What late fees can a landlord charge in West Virginia?
West Virginia sets no cap on residential late fees and mandates no grace period — no statute regulates when rent is late or what lateness may cost, so the lease governs.
The one statutory nod to late fees is in the security-deposit law: a landlord may deduct unpaid late charges from the deposit only if they are 'reasonable' and 'specified in the rental agreement' (W. Va. Code 37-6A-2(b)(1)), which makes a clear written late-fee clause the practical prerequisite to collecting through the deposit. Beyond that, an unreasonable fee risks being struck down as a contract penalty under ordinary liquidated-damages principles. Two West Virginia statutes that do cap late fees are routinely miscited to landlords: the $20-or-20% cap in §38-14-4 applies only to self-service storage units, and the lesser-of-5%-or-$15 cap in §46B-3-9(c) applies only to rent-to-own contracts for consumer goods — neither touches apartment or house rentals.

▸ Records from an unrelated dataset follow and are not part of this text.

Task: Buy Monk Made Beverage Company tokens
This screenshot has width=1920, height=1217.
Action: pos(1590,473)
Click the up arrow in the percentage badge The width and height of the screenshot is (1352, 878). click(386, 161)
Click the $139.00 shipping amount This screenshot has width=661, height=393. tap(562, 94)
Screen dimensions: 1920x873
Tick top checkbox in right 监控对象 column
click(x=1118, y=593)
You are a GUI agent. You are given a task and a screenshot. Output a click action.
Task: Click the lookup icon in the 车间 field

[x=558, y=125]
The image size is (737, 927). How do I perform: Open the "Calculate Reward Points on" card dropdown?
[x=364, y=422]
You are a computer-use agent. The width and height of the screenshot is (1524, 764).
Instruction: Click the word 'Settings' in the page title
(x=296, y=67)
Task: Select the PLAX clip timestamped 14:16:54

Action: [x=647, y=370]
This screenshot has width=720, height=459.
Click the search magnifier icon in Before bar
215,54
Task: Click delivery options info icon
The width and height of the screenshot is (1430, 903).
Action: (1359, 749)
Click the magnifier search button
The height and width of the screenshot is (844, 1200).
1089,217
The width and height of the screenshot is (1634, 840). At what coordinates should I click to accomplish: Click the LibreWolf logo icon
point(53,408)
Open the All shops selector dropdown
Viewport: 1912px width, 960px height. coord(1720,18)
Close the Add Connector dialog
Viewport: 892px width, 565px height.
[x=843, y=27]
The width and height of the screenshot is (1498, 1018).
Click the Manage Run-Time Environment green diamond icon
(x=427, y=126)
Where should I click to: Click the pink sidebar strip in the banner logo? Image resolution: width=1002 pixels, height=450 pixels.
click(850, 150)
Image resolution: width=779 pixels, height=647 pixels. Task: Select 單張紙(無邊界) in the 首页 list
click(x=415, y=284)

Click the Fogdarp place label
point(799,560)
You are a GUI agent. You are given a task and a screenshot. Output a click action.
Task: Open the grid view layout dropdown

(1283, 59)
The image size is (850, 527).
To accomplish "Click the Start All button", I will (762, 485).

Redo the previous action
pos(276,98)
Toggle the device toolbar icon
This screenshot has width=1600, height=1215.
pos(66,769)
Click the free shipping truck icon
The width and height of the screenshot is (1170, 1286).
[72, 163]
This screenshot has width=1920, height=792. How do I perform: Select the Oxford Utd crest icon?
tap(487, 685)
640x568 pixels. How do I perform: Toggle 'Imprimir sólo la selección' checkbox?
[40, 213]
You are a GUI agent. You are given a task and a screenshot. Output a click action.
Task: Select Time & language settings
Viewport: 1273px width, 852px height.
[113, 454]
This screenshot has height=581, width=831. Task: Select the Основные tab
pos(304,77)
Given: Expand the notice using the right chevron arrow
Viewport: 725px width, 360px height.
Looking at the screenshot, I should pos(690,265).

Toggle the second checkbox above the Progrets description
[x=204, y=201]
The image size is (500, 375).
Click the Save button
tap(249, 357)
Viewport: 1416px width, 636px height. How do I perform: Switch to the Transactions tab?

West Virginia late fees at a glance
| Statutory cap | No statutory cap (see reasonableness standard and notes) |
|---|---|
| Mandatory grace period | None mandated statewide |
| Must be in the lease | Not addressed by statute |
| Daily fees | Not addressed by statute; a daily fee is a lease matter bounded by ordinary contract and liquidated-damages principles, and — if the landlord ever wants to take it from the deposit — by the 37-6A-2(b)(1) requirement that late charges be reasonable and specified in the rental agreement. |
| Reasonableness standard | No general statutory standard — West Virginia's landlord-tenant statutes never regulate late-fee amounts (negative sweep of ch. 37 arts. 6, 6A, and 15 full texts). The one statutory hook is W. Va. Code 37-6A-2(b)(1): a security deposit may be applied to unpaid rent 'including the reasonable charges for late payment of rent specified in the rental agreement' — so only reasonable, lease-specified late charges are deductible from a deposit. Otherwise enforceability rests on ordinary contract/liquidated-damages law; no WV appellate decision fixing a formula was found. |
Notes and caveats
Statute citations
- W. Va. Code § 37-6A-2 (b)(1) Official source
- W. Va. Code ch. 37, art. 6 (full-article text — swept; contains no late-fee or grace-period provision) Official source
- W. Va. Code § 38-14-4 (self-service storage units only — NOT dwellings) Official source
- W. Va. Code § 46B-3-9 (rent-to-own consumer goods only — NOT dwellings) (c) Official source
How this record was verified: Direct read of statute text on the official WV Legislature code site (code.wvlegislature.gov): sections 37-6A-1, 37-6A-2, 37-6A-5, and 37-6-5 each read at least three times across two distinct official presentations (individual section pages fetched twice — once via rendered fetch, once via raw curl — plus the official whole-article 'email view' pages /email/37-6A/ and /email/37-6/), with all load-bearing figures matching verbatim (60-day/45-day whichever-shorter return window, 15-day contractor-itemization extension, 1.5x annoyance/inconvenience damages, one-full-period month-to-month termination notice, 6-month hold and 72-hour delivery rules). All of article 6A additionally reconciled character-for-character against the enrolled Committee Substitute for HB 3202 (2011) on wvlegislature.gov — approved by the Governor 2011-04-01, Chapter 149, Acts 2011, effective 2011-06-10 — proving the 1.5x penalty is original 2011 text with no later amendment. Verified negatives (no deposit cap, no interest, no separate account, no late-fee or grace-period statute, no entry-notice statute, no rent-increase-notice statute, no rent-control or preemption statute) run against the full official texts of ch. 37 arts. 6 (all 31 sections), 6A, and 15. Bill outcomes verified on official Bill_Status action tables: dead bills SB590 (2022), SB147 (2023, House-rejected Roll No. 638), SB165 (2024), HB4695 (2006), HB4570/HB4432/HB5155/HB5334 (2026), HB2537/HB2648/HB2828/HB2903 (2025); enacted 2025 acts HB2434 (Stop Squatters Act, Ch. 219, eff. 2025-07-10) and HB3272 (eviction hearing scheduling, Ch. 1, eff. 2025-07-11) confirmed off-topic. 2026 regular session adjourned sine die 2026-03-14 with no on-topic bill passing. Legal Aid WV pages used as corroboration only.